Conny was absolutely confident of her ability to get back into the working world but she had enrolled in several courses over the time I knew her and had not seemed to go through to the end with any of them. One was a sort of justice course, another a language course. She was obsessed with being able to get out of the country, go back to Germany, get back into air hostessing...

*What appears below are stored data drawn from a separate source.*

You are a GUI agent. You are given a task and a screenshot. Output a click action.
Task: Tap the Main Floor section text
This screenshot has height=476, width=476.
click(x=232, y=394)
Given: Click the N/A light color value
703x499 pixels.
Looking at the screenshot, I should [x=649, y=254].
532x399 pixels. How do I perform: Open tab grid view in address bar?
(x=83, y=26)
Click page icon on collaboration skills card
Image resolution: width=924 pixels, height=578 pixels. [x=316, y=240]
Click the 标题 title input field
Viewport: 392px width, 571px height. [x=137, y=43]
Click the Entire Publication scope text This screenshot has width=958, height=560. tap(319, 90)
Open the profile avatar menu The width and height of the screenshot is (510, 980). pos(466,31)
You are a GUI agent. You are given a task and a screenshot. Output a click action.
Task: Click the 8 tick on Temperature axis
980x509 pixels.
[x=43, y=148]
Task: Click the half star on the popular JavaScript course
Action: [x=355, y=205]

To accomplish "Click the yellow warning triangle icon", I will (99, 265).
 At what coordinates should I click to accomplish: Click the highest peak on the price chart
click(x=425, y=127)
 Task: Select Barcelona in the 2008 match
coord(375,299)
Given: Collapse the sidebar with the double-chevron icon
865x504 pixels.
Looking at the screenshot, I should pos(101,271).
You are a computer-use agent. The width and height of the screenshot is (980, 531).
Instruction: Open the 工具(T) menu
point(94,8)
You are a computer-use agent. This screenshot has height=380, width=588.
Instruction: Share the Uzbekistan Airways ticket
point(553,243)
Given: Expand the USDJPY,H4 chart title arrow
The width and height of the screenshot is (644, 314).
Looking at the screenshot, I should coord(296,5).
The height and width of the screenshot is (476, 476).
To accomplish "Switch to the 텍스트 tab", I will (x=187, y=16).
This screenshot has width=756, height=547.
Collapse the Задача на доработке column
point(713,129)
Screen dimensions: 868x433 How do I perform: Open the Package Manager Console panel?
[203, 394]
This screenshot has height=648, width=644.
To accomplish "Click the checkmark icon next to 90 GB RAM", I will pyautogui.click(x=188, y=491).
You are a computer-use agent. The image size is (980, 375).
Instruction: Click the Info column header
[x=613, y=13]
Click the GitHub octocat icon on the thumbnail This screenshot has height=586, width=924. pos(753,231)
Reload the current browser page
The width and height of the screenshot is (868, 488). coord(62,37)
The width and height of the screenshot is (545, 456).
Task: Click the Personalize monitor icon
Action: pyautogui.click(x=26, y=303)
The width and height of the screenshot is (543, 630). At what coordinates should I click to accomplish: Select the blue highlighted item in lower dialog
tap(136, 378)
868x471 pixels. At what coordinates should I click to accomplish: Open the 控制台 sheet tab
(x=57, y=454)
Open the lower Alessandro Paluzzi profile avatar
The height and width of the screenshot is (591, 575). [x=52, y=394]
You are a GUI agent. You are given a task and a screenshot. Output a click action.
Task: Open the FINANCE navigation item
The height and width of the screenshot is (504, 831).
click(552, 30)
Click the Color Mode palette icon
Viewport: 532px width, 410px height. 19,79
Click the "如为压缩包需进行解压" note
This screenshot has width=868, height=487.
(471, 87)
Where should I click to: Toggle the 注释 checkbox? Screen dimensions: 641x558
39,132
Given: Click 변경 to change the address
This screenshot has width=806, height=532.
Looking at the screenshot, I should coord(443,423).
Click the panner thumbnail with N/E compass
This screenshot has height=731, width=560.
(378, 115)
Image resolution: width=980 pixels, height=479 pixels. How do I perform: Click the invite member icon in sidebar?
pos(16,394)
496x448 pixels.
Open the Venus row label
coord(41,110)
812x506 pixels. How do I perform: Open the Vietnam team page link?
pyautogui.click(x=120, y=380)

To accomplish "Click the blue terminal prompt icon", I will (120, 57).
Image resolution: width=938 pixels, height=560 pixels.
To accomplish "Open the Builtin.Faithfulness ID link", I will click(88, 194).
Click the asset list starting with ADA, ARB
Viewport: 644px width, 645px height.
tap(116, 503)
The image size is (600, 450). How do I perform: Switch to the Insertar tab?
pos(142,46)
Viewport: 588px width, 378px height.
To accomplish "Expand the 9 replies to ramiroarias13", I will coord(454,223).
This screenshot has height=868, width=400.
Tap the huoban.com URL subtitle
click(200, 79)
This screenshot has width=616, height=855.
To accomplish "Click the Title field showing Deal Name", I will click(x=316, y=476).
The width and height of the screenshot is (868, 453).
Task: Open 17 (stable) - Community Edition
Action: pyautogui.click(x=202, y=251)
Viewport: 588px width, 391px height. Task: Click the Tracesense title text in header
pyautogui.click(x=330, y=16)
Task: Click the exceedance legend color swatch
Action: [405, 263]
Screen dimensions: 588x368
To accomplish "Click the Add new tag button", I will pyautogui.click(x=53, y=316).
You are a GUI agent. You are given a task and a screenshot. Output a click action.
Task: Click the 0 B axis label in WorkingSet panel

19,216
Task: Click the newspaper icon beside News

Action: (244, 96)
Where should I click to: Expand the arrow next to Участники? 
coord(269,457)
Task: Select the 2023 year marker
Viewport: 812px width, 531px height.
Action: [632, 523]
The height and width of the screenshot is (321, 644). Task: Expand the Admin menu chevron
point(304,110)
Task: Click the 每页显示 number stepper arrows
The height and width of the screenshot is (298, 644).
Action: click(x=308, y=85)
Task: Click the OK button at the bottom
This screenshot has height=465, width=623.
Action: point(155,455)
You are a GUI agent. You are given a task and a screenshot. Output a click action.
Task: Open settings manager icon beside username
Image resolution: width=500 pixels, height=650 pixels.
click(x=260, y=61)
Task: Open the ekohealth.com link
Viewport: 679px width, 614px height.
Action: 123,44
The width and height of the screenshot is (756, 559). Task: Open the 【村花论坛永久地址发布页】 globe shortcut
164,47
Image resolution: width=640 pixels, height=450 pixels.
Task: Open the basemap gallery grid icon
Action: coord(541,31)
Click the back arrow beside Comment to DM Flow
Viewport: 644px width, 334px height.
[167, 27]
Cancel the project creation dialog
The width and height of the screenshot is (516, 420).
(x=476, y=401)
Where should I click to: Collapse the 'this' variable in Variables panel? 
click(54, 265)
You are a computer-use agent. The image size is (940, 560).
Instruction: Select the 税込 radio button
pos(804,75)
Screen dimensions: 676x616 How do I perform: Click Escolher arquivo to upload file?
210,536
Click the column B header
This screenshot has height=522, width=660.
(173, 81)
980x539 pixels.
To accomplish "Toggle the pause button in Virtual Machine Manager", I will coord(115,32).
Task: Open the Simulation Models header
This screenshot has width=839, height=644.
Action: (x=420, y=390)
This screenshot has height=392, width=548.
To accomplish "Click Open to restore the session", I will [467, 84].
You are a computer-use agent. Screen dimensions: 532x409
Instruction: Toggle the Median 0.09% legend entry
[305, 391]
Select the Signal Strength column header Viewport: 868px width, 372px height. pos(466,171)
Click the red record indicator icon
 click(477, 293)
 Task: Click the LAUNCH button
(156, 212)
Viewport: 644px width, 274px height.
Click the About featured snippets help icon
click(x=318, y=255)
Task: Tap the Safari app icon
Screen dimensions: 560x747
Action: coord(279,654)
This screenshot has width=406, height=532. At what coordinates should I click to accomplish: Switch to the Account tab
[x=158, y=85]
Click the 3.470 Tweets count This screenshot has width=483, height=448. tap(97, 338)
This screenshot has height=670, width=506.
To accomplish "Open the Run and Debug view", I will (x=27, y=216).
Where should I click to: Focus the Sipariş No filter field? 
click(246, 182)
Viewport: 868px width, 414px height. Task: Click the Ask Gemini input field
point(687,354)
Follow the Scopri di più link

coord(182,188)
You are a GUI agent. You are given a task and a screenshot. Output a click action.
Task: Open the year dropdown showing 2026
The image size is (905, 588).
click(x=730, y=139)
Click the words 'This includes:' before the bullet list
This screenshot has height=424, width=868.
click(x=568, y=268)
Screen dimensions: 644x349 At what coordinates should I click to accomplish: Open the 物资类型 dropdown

Clearly intelligent, charming, interesting, warm - she felt caged by the limitations placed upon her. She had friends, but was also rather lonely. Her family have stuck by her throughout. I met her parents briefly and the family relationship I saw in those minutes seemed very strong and loving. Perchance Conny could not accept what a worry she is to her family any more than she can accept that her stability is dependent on the drugs she so loathes.
Anyway, the Government compensated her for her wrongful detention and she is now a wealthy woman. I worried that she would become an instant target for exploitation but she said that the money was not available to her in bulk but that she could draw upon it.
At that stage, she was being "managed" all of a sudden by a colourful woman lawyer who told me she thought Conny had "celebrity" value she could make more of. This arrangement did not last very long. The "manager" had disappeared from the scene the last time I heard from Conny. She was on her own again and still trying to get her passport back.
Clearly, she did not pause to tell me when she got it back. She must have been at that airport within minutes. And out of Guardianship jurisdiction - away from anyone who could force her to take the medication she despised.
Catch 22, poor Conny. She gained that freedom which has so obsessed her. The gift the freedom has given her is more detention.
If only she would accept the meds. Dear girl. If only.